Helm: Joe Yorty

HELM: JOE YORTY

Crackle Paint Technique

Artist: Joe Yorty

In an age that is obsessed with the new, Joe Yorty's work reifies the potential of the old and the abandoned. Employing the accumulation of "stuff" as a means to create a space for conversation pieces and personal projections, his work interrogates the language of the domestic, converting the supposedly valueless into ambiguous hybrid structures.

For his solo show in the HELM series, entitled Crackle Paint Technique, Yorty has created a multi-media installation which reinvigorates the discarded. The results betray a fascination with both the selective, personal act of collecting and the decorative impulse of interior design. 

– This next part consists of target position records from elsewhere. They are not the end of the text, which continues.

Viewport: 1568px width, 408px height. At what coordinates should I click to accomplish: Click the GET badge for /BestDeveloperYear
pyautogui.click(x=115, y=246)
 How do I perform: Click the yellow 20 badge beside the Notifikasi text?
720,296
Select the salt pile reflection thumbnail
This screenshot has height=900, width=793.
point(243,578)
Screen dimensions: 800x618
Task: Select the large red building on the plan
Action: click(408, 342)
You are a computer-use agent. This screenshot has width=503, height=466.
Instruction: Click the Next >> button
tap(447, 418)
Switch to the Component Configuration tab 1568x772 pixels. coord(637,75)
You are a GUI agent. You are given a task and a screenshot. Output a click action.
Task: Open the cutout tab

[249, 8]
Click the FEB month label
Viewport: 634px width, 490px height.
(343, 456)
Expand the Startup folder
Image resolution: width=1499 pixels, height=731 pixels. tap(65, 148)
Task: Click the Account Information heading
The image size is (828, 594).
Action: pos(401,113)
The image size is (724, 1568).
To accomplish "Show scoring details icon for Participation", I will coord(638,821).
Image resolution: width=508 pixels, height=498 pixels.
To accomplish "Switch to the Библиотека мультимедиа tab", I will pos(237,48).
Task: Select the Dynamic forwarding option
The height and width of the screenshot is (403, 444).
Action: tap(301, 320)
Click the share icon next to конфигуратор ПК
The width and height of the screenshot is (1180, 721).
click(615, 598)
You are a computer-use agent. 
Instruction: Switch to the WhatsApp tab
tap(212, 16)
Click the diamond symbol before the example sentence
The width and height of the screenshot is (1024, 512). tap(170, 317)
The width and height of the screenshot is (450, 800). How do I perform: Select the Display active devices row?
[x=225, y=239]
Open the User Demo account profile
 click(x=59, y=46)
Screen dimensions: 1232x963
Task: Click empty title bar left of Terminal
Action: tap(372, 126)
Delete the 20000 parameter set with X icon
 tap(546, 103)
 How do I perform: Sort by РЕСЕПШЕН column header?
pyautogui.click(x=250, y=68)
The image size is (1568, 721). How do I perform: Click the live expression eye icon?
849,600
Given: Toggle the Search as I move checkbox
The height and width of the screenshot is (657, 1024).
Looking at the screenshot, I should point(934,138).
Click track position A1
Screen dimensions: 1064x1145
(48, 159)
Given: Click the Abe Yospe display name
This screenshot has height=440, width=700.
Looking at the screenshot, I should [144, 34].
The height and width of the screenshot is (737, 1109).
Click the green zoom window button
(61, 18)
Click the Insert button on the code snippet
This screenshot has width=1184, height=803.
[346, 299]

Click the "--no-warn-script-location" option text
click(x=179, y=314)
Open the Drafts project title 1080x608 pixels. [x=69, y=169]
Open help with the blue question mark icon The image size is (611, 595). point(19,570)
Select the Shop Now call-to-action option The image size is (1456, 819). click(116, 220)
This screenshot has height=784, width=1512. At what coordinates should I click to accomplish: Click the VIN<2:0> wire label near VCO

Often originating with excursions to swap meets and thrift stores, Yorty engages in a process of accretion through an array of found objects and altered readymades (à la Duchamp) which he reconfigures, adds opulent yet quotidian surfaces to, and combines with newly made objects. 

The resulting accumulations present the viewer with a continually shifting visual experience in which the pieces are employed to resemble and suggest associations as divergent as a topographical landscape or minimalist sculpture.

The common denominator of this surprisingly fluid cacophony of objects is that everything is accessible and cheap. Each piece wavers tenuously between crudely assembled craft project and sophisticated, sleek art object. Yet, the mesmerizing surfaces that camouflage and give these old objects new life are simply masks for a history lying beneath – what we glimpse through the cracks. This juxtaposition of high art and base materiality raises questions relating to the assignment of value and the desire to hold on to the past or the decision to throw it away.  

Yorty’s work ventriloquizes the eccentricities of the collector, assigning value to objects thorough his meticulous subjective selection. These displayed ruins beget a nostalgia of imagined histories – a homemade shelf which could have proudly displayed soccer trophies; a lamp constructed in the image of the utopic geodesic dome (the structure that was going to save the world) which probably lit a dining room table where dinners were served and homework was finished. 

Even the paint which he uses is sourced from the "oops" paint selection at Home Depot – returned mixtures, perhaps the result of a change of heart about their suitability for a specific domestic project. Yorty plucks objects from relative obscurity and recontextualizes them, offering the potential for reincarnation with a mythic role in an imprecise history.